Mike Berman’s Washington Watch

June 29, 2013 8:56 AM

Restaurant: Zaytinya


701 9th Street NW
Washington, DC 20001
I went to Zaytinya with Debbie, Rachel, Steve, Max, and Cobby. This was my third visit to Zaytinya and my first on a Saturday night.

It is a large restaurant, with floor-to-ceiling windows on two walls, and therefore, is well-lighted, day and night. The main dining area is on the entrance level and there is a balcony at one end. On the night we were there, there was a very long table running down the center of the main floor, which looked to seat between 35 and 40 people. It was not clear whether this was a communal table or one large party.

There is a very long bar along one wall, on a slightly raised floor, which seats 25-30 people on high stools, and another 20 on high tables with stools, seating four each. When the weather permits or encourages, there is an outside area with multiple four tops.

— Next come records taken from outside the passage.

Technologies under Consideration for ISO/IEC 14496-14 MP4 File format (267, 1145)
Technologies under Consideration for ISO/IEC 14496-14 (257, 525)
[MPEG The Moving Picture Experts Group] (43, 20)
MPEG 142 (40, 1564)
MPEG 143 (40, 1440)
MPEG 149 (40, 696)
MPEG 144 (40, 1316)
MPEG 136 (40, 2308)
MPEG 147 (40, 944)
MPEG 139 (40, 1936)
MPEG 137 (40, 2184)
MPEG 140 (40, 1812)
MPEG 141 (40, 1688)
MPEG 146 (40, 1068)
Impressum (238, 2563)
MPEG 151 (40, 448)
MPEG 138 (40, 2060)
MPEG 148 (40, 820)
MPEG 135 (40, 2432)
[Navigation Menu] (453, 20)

The restaurant seats about 220 without including the outside plaza, which appears to seat another 100. On this night about 900 people were served.

We had a 6:30 reservation and were quickly seated. I had a view of the front door and reception desk, and from about 7 p.m. and into the night there was a steady stream of new folks milling around the desk. The folks taking care of them and seating them were extraordinarily gracious, even when new guests were piled around them.

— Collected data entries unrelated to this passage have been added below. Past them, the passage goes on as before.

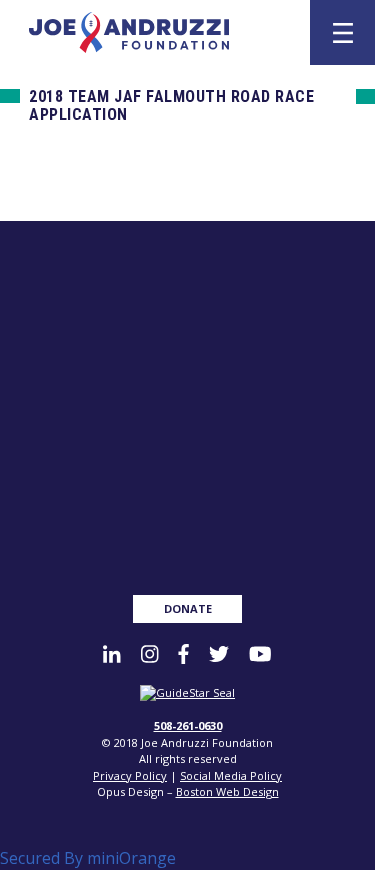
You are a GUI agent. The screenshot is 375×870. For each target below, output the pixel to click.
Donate (188, 608)
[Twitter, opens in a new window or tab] (219, 654)
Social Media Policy (231, 775)
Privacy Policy (130, 775)
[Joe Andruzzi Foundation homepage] (158, 32)
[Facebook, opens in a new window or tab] (183, 654)
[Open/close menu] (343, 33)
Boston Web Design (227, 791)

The crowd ranges from quite young to those of us on the older side. Dress is absolutely casual. The restaurant is rather noisy, but not cacophonous.

All of the dishes on the extensive menu are small, except for a few “family style” offerings on a special menu. Our waiter suggested that we order three dishes for each of the four adults, and two for each of the younger people in our party.

When dining at small-dish restaurants with a large party there is always a certain amount of confusion, as people sing out their order and then the serving person tries to get everything right. Having experienced this at other restaurants on previous occasions, I brought with me a copy of the restaurant’s menu from its website. (Menus tend to be more current on the restaurant website than the menus on Open Table.)

We went around the table and as each person announced what they would like to have I checked off the item on the menu. When the serving person came to take our order I gave him a copy of my list with a request that it be returned. It was clear that he enjoyed taking the order this way.

We ordered 15 dishes from various sections of the menu and then an additional serving of Baba Ghannouge.

Spreads – Baba Ghannouge (egg plant), Tzatziki (Greek yogurt), Taramosalata (cured carp roe).

Soups & Salads – Fattoush (chopped vegetables) and Beet Salata.

Vegetable Mezze – Crispy Brussels Afelia, Bantijjan Bil Laban (eggplant), Roasted Cauliflower, Mercimek Koftese (red lentil patties), Elies Tis Elladas (assorted olives), Mushroom Couscous, Falafel (chickpea fritters), Piyaz (warm giant beans), Patates Tiganites Me Yiaqorti (potatoes).

Meat & Poultry Mezze – Shish Taouk (chicken), Knisa Lamb Chops.

Freshly made pita breads were brought to the table throughout the dinner.

We had no room for dessert.

The dishes came out 1, 2 or 3 at a time, in the approximate order they were listed on the menu. The service was quick and the serving person who took care of us was excellent.

As you enter the men’s room, to the far right, tucked into a corner, are two different height, white, ceramic, wall-attached urinals. They are separated from three completely enclosed, wooden door, commode rooms by a floor-to-ceiling wall. The third of the commode rooms also includes a washbasin and is fully equipped for handicapped use.

Across the room, and to the left of the door as you come in, is a long, white, square ceramic washbasin with three separate hand washing stations.

The floor is covered with large tan colored tiles. Some of the walls are covered with large gray tiles and other walls are painted a dark brown.